- [Data]:
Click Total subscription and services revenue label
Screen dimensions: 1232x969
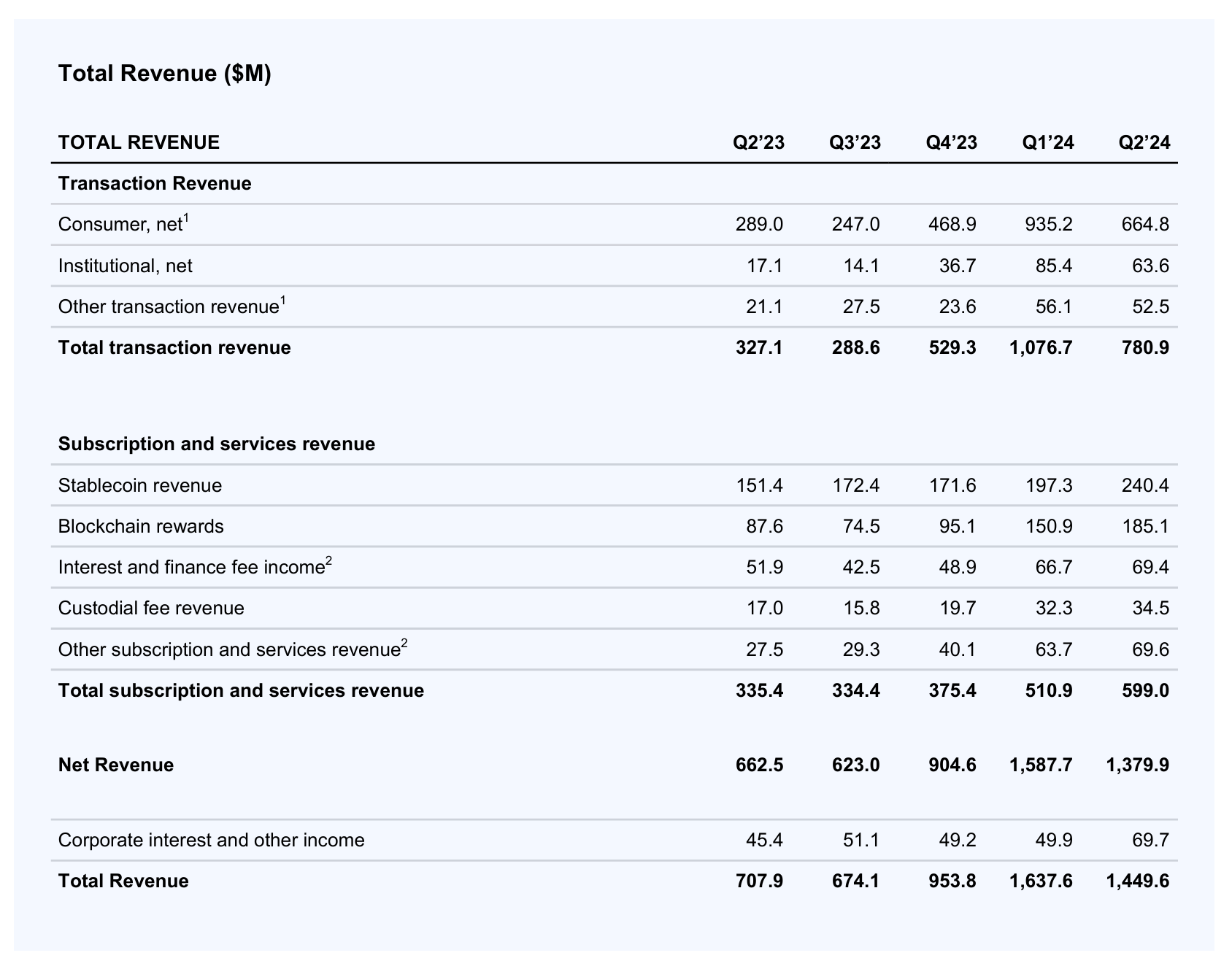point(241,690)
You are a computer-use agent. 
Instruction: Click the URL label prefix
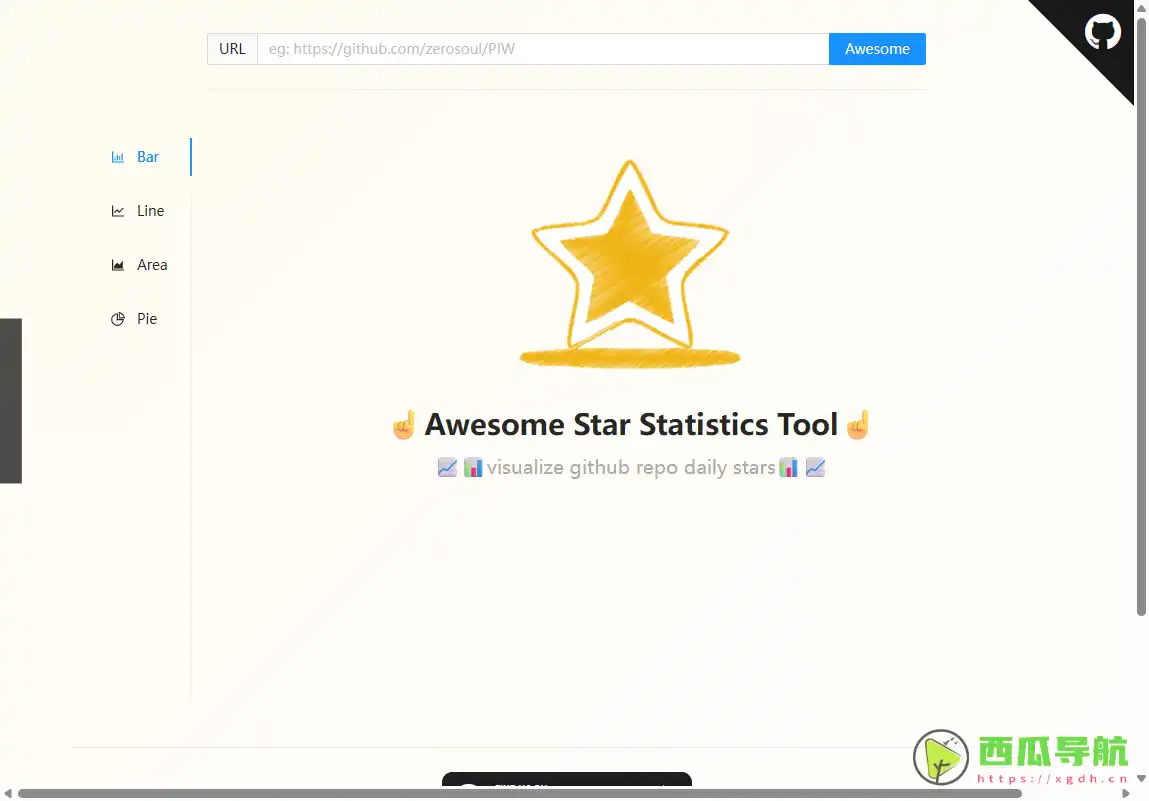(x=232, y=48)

- [Brief]:
Word for word, print out all of the records above; pass over the pictures.

- [Your solution]:
Click Total subscription and services revenue label
Screen dimensions: 1232x969
point(241,690)
You are a computer-use agent. 
Instruction: Click the URL label prefix
(x=232, y=48)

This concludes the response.